**Text passage**
◆ ◆ ◆ ◆

Discordance between measures of Mycobacterium tuberculosis sensitization and type 2 diabetes mellitus in the United States (NHANES): A population-based cohort study

Objective: We examined how latent TB infection (LTBI), evaluated by cell-mediated immune responses to Mycobacterium tuberculosis (Mtb) antigens, impacts glucose metabolism in US adults. Methods: Mtb sensitization was evaluated by interferon-γ (IFN-γ) release assay (IGRA+: assay reactivity) and tuberculin skin testing (TST+: skin induration ≥10 mm), and categorized as: IGRA-/TST- (TB uninfected controls); IGRA-/TST+; IGRA+/TST-; or IGRA+/TST+. Diabetes was ascertained by fasting plasma glucose (FPG) ≥7.0 mmol/L, HbA1c ≥6.5% and/or antidiabetic medication. Adjusted generalized additive models examined nonlinear effects of skin induration and IFN-γ reactivity on FPG and HbA1c; and LTBI on diabetes prevalence. Results: Among 1787 (IGRA-/TST-), 101 (IGRA-/TST+), 92 (IGRA+/TST-), and 99 (IGRA+/TST+) adults, skin induration linearly associated with FPG [effective degrees of freedom (EDF) =1.01; p<0.001] and non-linearly with HbA1c [EDF=1.76; p=0.003]. IFN-γ reactivity correlated with neither FPG [p=0.58] nor HbA1c [p=0.94]. Relatedly, adjusted diabetes prevalence was greater in IGRA-/TST+ [24.9%; p=0.048] and IGRA+/TST+ [27.3%; p=0.004] but not IGRA+/TST- [15.9%; p=0.69] individuals than among controls [15.3%]. Conclusions: LTBI associated with glycemic measures and diabetes when assessed by skin induration, but not IFN-γ release. This suggests an association with innate immune activation rather than acquired T-cell response, as determined by ex vivo IFN-γ release assay.

◆ ◆ ◆ ◆

**Record set**
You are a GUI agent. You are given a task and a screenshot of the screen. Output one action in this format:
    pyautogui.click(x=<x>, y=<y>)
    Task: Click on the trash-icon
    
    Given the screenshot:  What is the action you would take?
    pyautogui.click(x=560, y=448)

◆ ◆ ◆ ◆

**Work order 1**
According to the abstract, what was the adjusted diabetes prevalence among the controls?
**Work order 2**
List the four groups into which the abstract sorts Mtb sensitization.

**Problem solution 1**
15.3%

**Problem solution 2**
IGRA-/TST- (TB uninfected controls); IGRA-/TST+; IGRA+/TST-; IGRA+/TST+